Intergalactic Travel Atop Microwaves

Brian Gilan

Step by step, I climb slabs of stone stairs toward an ancient-looking building. Something doesn’t quite seem right. The colors of the sky and surroundings seem subtly otherworldly. 

 “Is this a dream?” I ask myself. I levitate in place to confirm. 

 Turning my awareness to the dream itself, I shout, “Tell me something I need to hear!” I receive no response. 

 On to Plan B—I fly directly into the building until I see dream figures. I stop to chat. 

A normally-dressed woman tells me we are on Planet Ioota. She somehow knows Earth and tells me about how she used to live on an Earth-like planet. We discuss traveling to Spain, and she uses the phrase “un montón de” to describe a lot of something, which is a common phrase in Spain. 
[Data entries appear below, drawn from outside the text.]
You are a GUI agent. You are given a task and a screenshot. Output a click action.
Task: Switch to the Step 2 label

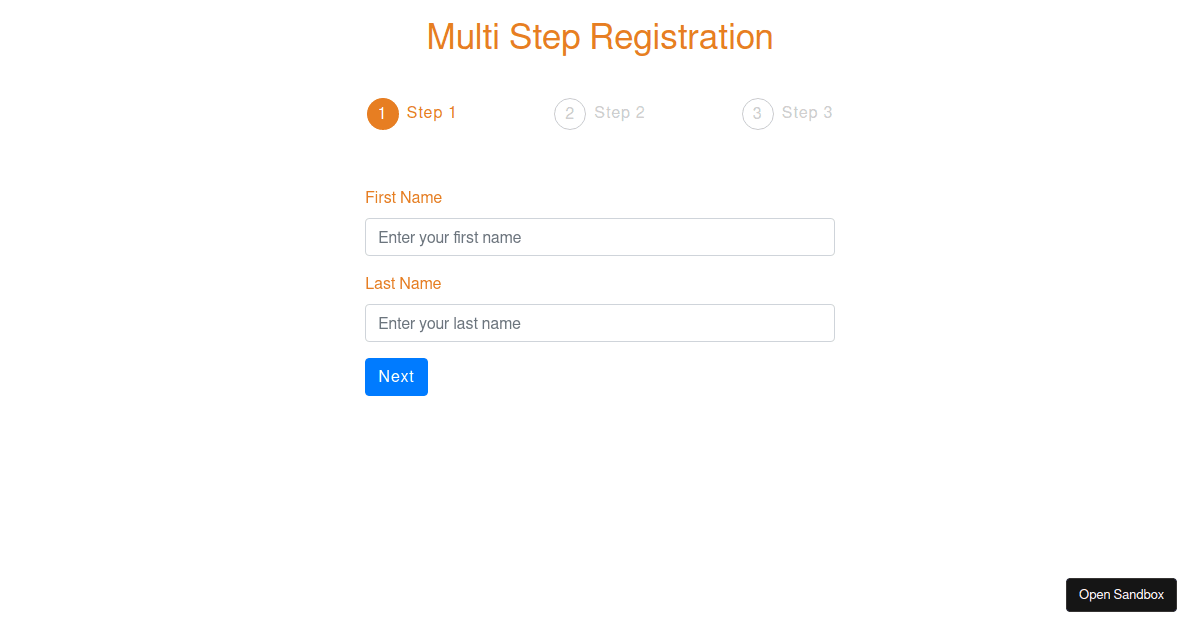click(x=619, y=113)
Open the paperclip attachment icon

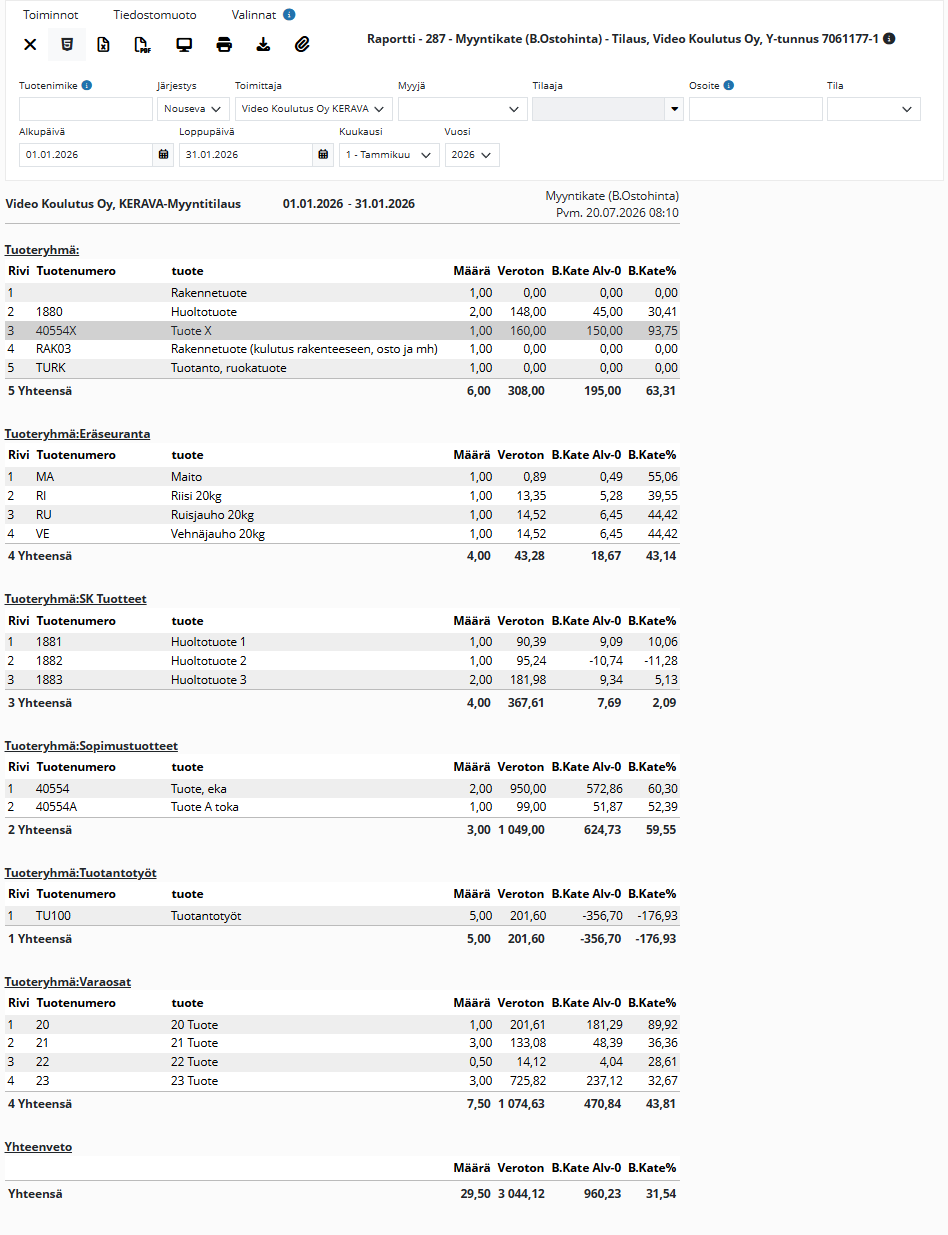click(x=302, y=44)
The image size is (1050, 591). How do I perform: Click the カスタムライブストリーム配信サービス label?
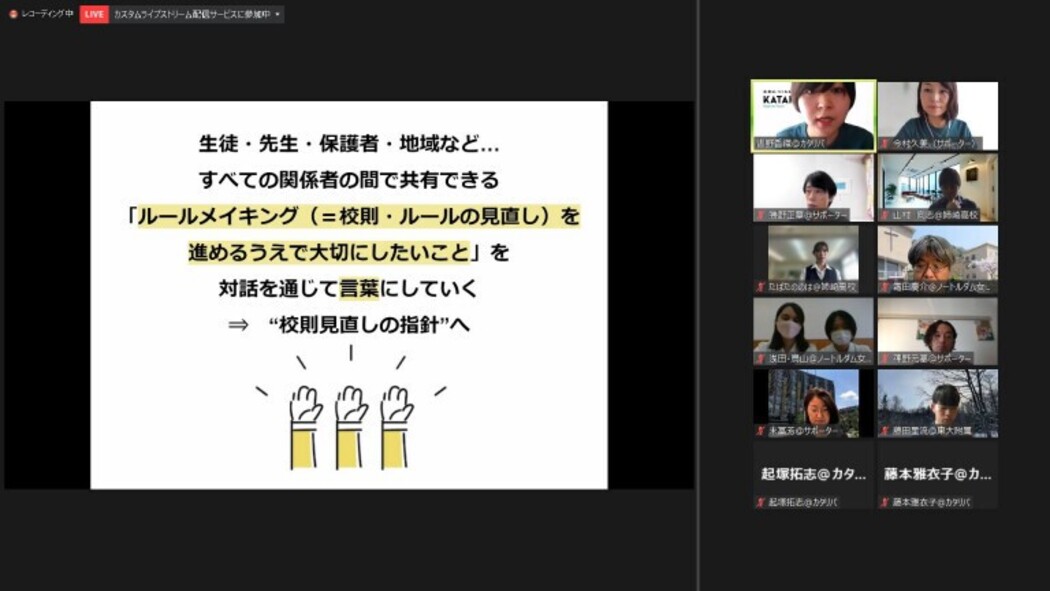(190, 14)
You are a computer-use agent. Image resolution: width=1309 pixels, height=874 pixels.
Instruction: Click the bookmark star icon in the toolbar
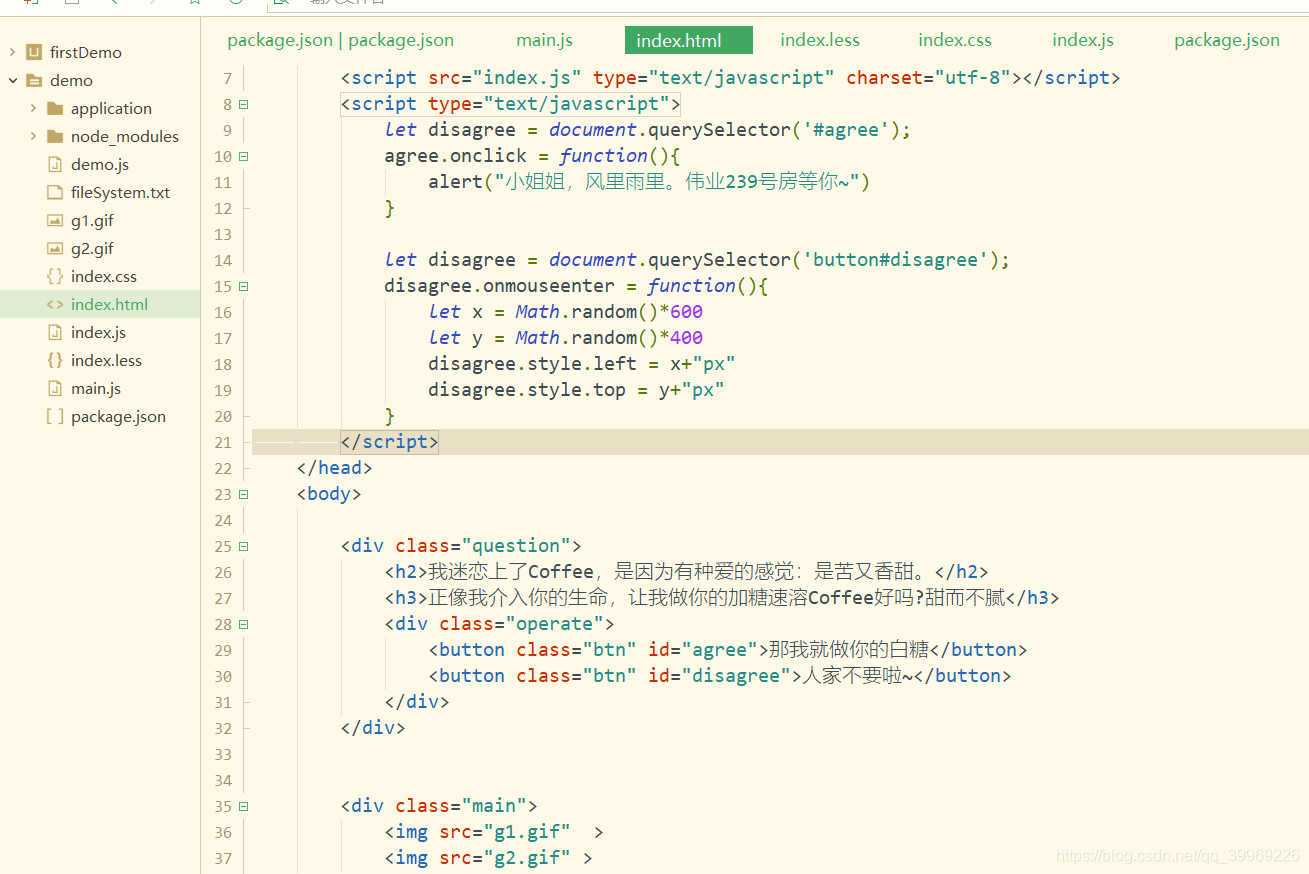pyautogui.click(x=193, y=4)
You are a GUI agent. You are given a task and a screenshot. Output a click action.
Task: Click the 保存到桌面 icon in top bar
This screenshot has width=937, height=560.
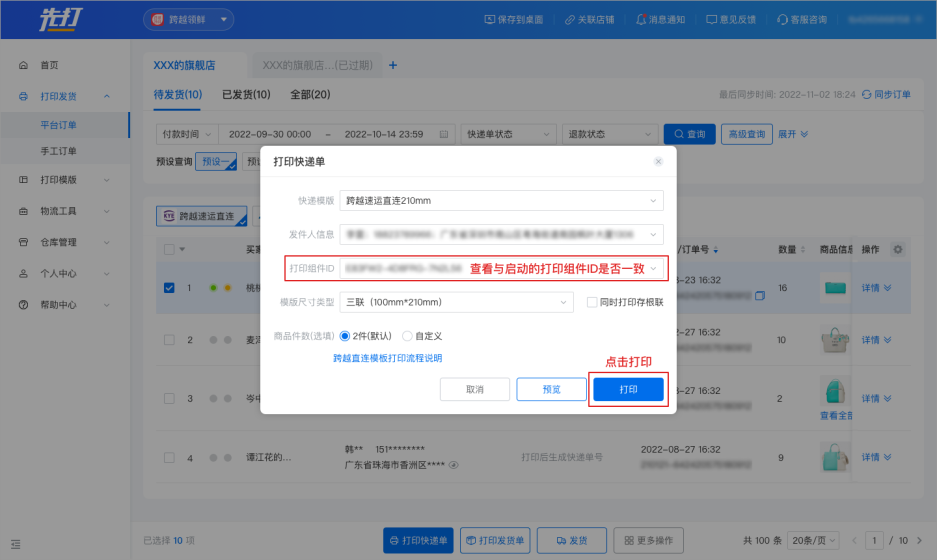(490, 19)
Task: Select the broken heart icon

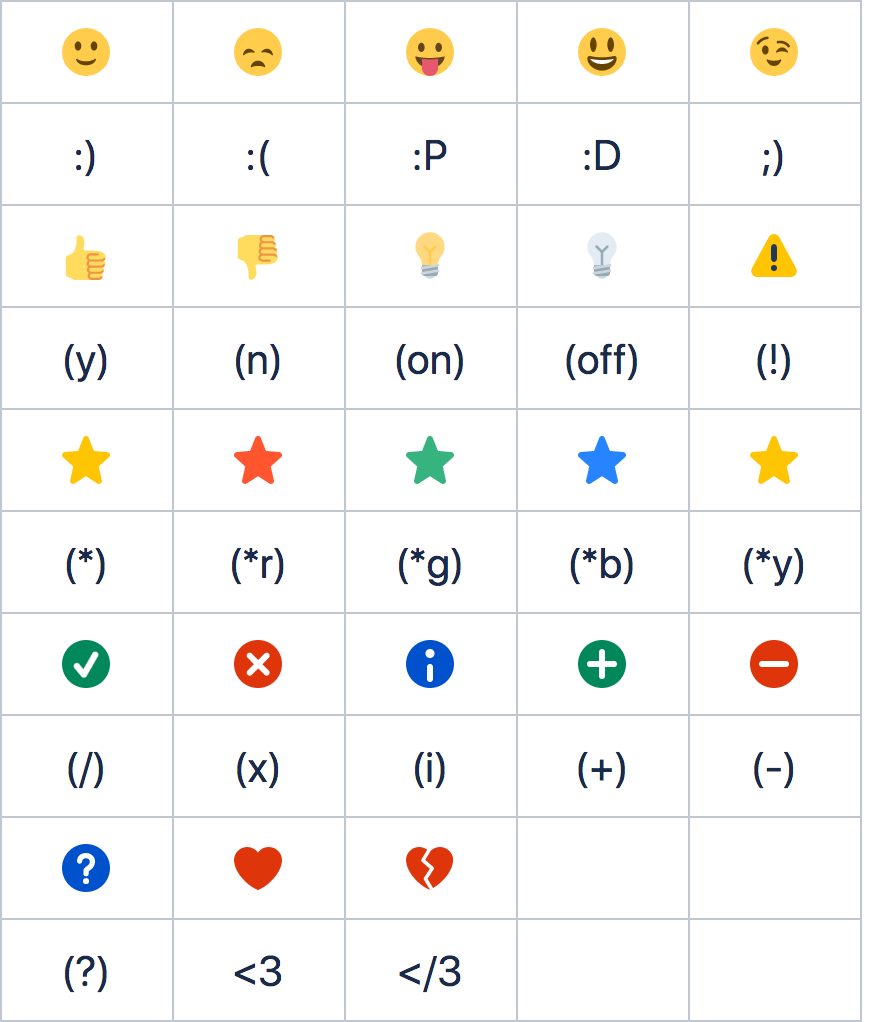Action: pos(430,868)
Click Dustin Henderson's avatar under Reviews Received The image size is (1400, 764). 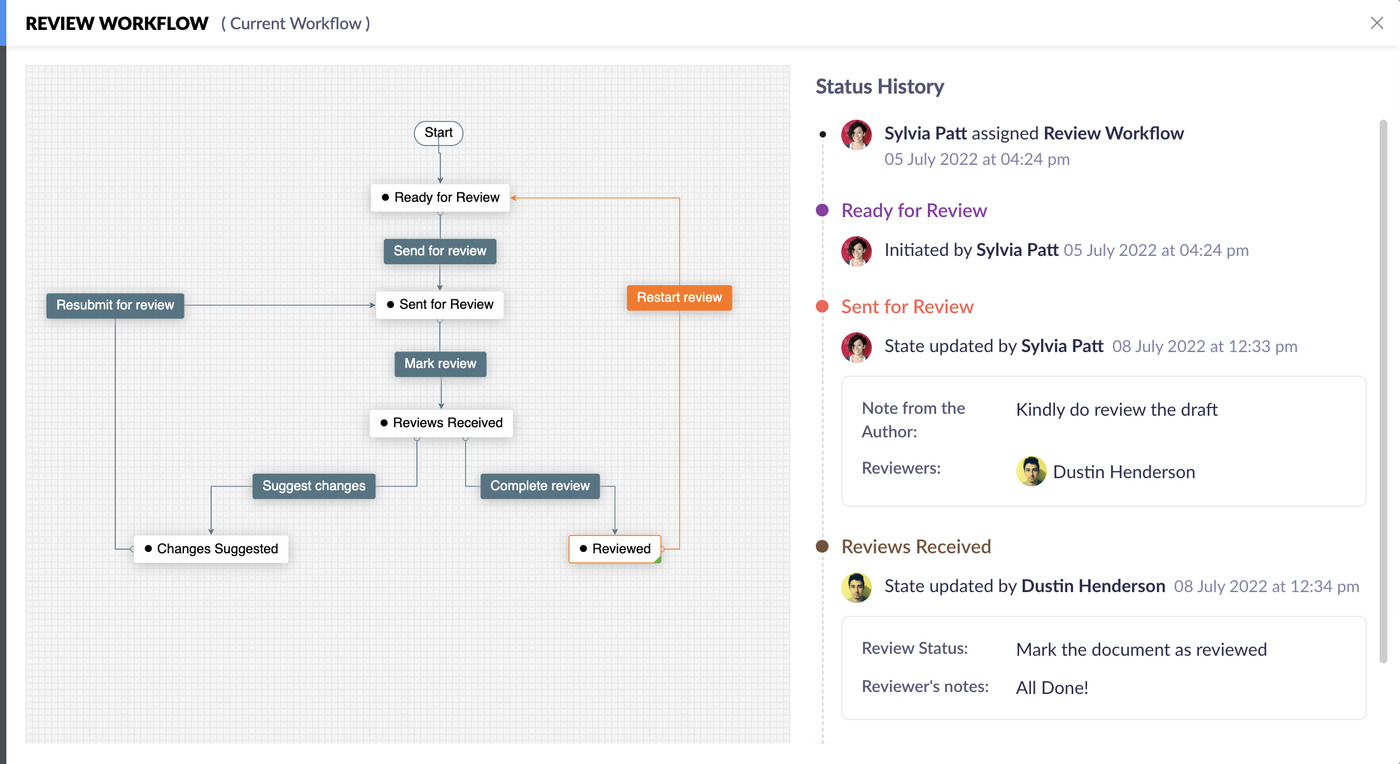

A clean-cut man stops to calmly explain how he travels between galaxies. He tells me it involves the use of a “chronotrigger” and microwave technology. He sees this as a no-frills method for intergalactic travel. I’m taken aback by how basic this notion is for him. Before I could ask more, the dream collapses. 

I rush to my dream journal to capture what I hope are helpful hints for the future of space travel. In a fit of clumsy excitement, I knock over my nightstand lamp and grab the journal. While writing in the journal, I notice complicated math scribblings at the bottom of the page. Before I can inspect the equations, this dream also collapses. It was a dream within a dream. 

Upon waking, I assumed that I had merely made an odd mental connection between space travel and a lazy (i.e., efficient) man’s kitchen appliance. A quick online search revealed a deeper connection: the conversion of electricity into microwaves is actually being explored by NASA as a promising means of space propulsion. My jaw dropped. 

Perhaps this information was previously absorbed by my brain, and was forgotten before resurfacing in the dream. Alternatively, lucid dreaming could be a portal to communicate with nonlocal intelligence.